**ACTION ITEM:** Only the lines below between the ones containing "This screenshot has width=540, height=593." and "Given: Click the Search magnifier icon", inclusive, are to be reproduced, each exactly as it stands.

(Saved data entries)
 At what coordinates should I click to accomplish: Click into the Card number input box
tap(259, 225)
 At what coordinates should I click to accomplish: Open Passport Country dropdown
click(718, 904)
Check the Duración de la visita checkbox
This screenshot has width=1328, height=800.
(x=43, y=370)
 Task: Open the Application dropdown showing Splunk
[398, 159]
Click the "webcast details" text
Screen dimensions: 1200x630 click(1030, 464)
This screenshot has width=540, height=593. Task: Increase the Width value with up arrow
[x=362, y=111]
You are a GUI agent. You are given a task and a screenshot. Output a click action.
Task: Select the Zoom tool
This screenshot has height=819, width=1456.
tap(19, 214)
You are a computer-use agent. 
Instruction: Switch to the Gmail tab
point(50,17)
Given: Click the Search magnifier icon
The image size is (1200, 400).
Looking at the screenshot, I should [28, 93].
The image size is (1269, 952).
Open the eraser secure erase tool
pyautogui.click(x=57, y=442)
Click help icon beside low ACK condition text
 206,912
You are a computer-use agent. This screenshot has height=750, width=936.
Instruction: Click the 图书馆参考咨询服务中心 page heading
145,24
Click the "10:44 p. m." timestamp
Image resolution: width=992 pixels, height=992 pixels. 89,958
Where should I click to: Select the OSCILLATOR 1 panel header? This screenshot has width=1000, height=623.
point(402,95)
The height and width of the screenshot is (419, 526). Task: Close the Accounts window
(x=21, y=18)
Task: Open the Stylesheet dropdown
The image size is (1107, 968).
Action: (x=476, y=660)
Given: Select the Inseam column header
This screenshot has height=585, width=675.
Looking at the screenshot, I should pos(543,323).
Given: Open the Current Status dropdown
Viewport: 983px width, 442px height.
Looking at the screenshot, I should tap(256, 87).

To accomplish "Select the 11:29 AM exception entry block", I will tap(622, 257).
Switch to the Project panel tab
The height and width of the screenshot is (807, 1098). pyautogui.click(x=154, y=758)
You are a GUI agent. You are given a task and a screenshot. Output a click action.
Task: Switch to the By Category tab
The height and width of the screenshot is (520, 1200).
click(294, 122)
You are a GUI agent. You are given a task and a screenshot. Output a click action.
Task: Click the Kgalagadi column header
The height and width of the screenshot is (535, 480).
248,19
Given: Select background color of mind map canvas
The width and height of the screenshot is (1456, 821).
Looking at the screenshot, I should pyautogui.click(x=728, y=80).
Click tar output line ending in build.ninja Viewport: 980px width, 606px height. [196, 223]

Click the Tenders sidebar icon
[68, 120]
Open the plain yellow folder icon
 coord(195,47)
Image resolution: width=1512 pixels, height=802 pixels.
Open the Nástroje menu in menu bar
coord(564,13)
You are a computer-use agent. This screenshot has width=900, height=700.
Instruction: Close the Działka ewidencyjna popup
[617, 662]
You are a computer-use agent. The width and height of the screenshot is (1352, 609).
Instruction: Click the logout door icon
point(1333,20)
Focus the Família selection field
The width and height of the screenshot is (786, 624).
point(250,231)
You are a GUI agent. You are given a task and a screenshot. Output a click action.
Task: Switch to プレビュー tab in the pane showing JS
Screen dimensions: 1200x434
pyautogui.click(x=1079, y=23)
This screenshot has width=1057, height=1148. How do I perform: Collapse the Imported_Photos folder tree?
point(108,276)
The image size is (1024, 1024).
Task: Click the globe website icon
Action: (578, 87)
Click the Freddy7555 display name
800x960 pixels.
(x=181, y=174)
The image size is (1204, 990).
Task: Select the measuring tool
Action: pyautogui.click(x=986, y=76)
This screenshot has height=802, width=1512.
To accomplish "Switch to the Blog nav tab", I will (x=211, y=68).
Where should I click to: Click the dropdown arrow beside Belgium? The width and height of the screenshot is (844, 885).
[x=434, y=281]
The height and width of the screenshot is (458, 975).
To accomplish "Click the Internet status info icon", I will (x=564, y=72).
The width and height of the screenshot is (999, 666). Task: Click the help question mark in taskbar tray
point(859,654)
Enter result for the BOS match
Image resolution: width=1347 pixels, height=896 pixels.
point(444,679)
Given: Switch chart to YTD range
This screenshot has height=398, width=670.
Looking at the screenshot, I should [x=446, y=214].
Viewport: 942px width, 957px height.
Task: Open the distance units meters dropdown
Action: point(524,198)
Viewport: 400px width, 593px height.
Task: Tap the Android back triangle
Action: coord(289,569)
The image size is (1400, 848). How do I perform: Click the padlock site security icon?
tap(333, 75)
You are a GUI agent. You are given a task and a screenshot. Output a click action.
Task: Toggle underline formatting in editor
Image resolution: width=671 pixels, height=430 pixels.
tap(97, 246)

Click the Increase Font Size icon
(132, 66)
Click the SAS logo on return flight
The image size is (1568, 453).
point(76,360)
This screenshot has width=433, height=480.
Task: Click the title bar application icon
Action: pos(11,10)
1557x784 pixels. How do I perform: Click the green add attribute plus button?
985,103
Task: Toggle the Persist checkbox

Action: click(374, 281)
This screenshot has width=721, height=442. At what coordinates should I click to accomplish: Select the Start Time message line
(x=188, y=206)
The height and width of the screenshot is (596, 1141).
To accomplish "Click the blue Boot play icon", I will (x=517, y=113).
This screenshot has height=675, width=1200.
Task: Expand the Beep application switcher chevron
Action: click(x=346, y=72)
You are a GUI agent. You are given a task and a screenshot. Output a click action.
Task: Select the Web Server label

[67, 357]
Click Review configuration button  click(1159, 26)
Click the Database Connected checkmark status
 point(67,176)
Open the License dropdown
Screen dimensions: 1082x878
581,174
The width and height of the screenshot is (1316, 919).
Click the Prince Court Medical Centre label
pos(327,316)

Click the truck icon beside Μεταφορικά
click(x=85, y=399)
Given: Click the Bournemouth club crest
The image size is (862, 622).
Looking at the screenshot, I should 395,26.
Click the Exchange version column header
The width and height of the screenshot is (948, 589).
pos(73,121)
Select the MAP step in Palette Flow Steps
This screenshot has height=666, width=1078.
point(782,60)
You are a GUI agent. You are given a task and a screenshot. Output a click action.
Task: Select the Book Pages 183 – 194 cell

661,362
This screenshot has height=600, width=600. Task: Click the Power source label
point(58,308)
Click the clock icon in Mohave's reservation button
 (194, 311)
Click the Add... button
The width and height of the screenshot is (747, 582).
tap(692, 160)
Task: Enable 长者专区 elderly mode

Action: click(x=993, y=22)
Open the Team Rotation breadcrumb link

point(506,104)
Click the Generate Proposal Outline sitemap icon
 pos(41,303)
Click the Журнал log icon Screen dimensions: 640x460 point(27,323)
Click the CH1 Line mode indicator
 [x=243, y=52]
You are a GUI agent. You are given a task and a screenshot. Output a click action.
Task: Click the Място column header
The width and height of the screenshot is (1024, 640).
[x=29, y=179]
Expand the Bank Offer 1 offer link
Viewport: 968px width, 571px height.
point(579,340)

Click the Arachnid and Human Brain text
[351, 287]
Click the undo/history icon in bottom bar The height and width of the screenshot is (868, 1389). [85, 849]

**ANSWER TO THIS TASK:**
This screenshot has width=540, height=593. Task: Increase the Width value with up arrow
[x=362, y=111]
You are a GUI agent. You are given a task and a screenshot. Output a click action.
Task: Select the Zoom tool
This screenshot has height=819, width=1456.
tap(19, 214)
You are a computer-use agent. 
Instruction: Switch to the Gmail tab
point(50,17)
Given: Click the Search magnifier icon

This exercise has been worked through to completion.